Denmark striker Nicklas Bendtner has said that England should learn from Theo Walcott's England career when handling the progress of Jack Wilshere.

Midfielder Wilshere, 19, will make his full England debut in the friendly against Denmark on Wednesday.

And Arsenal team-mate Bendtner has caution after Walcott was unused as a 17-year-old in the 2006 World Cup and not picked for the 2010 tournament.

"Theo can be a lesson for the way you treat Jack," said Bendtner.

"It's important to take it easy and realise he is a kid. He's still young, even though he seems very mature and seems like he has played a long time."

England manager Fabio Capello said recently it was a mistake not to take Walcott to the World Cup in South Africa last summer.

But the 21-year-old Arsenal winger has had the most prolific season of his career so far, scoring 11 goals.

"I have my own theories on how Theo Walcott was treated by England," Bendtner added. "I don't want to get too much into that because it will probably just get me in trouble.

"Young players are always put under a lot of pressure very early in England. You always throw players around really quickly."

Capello said on Tuesday that Wilshere would play in a defensive midfield role alongside new England captain Frank Lampard.

And the Italian heaped praise on the teenager, who has only made one international substitute appearance - against Hungary in August.

"I know Wilshere is 19 but I remember the best players I managed; Franco Baresi, Paolo Maldini, Raul. They all started really young.

"It is the same talent but people have to wait. He is young and needs experience in big games, like the Champions League and matches between the big teams in England."

But former England boss Graham Taylor told BBC Radio 5 live: "The big surprise to me is how much Wilshere has been praised by Fabio Capello, how flowing in praise he's been of one player before he's actually played one full game.

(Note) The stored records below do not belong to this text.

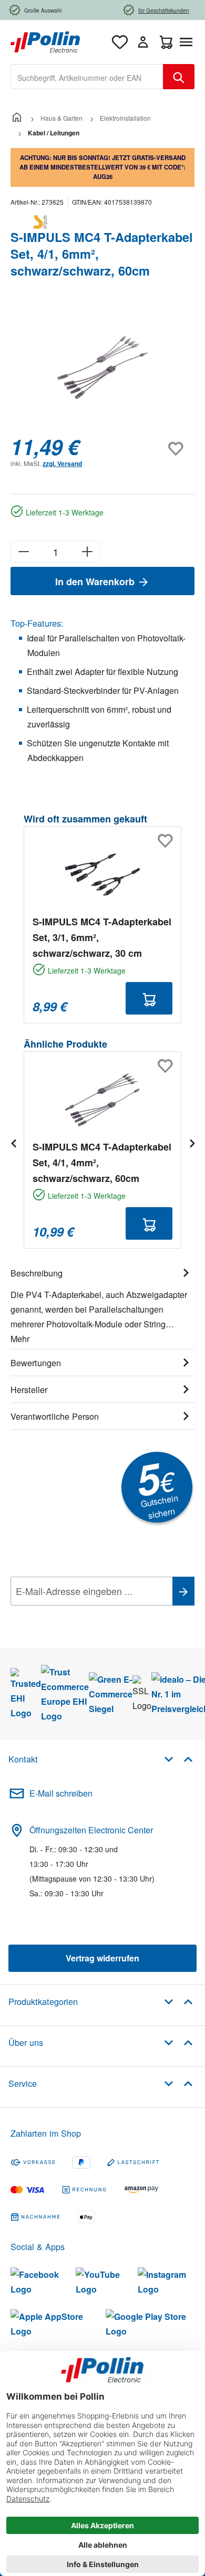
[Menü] (188, 42)
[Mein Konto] (143, 42)
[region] (102, 368)
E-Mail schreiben (61, 1793)
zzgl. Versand (62, 463)
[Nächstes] (192, 1142)
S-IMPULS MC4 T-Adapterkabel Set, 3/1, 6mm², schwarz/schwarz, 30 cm (102, 937)
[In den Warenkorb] (149, 998)
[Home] (17, 117)
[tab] (102, 1304)
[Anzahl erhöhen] (87, 552)
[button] (178, 1758)
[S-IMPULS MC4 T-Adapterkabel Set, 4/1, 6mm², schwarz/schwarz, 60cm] (102, 367)
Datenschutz (78, 1614)
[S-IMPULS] (102, 222)
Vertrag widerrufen (102, 1958)
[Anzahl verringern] (23, 552)
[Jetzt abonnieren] (183, 1591)
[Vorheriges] (13, 1142)
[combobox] (87, 76)
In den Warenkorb (96, 581)
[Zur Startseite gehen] (45, 41)
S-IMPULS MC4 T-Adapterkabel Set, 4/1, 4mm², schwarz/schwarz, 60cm (102, 1162)
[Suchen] (178, 76)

"He's a good player, there's no doubt about that, from all accounts he handles all situations very well. But at international level, we have a record of players who don't produce it at international level, that's been one of our problems.

"Let's give him a few games and then let's get talking about him instead of building him up into such a player before he's completed one international game."

Bendtner is one of several Danish players based in the Premier League who are set to play in the match in Copenhagen.

The Arsenal striker has not played for his national team since their World Cup exit in June.

Others include Liverpool defender Daniel Agger and midfielder Christian Poulsen, as well as Stoke goalkeeper Thomas Sorensen, right-back Lars Jacobsen of West Ham and Manchester United keeper Anders Lindegaard.

Meanwhile, coach Morten Olsen has commented that England's recent failings can be attributed to the demands placed on their players.

Olsen, 61, is in charge of his final major qualifying campaign after spending an impressive 11 years in the job.

And he has reached the conclusion that England will never perform at major tournaments until the game's powerbrokers factor in a winter break.

"To say it is killing you is a big word, but it is a right one," Olsen stated. "England has tried everything.

"They have had two coaches from abroad. Their players don't play kick and rush anymore. They play modern football. They are flexible tactically.

"What else is there? They must rest. If I eat the same food every day, I get tired of it. It is the same with football.

"You have to be hungry. If you are a professional and you are always looking at the clock it is no good. You have to play with the attitude of an amateur, with a smile on your face."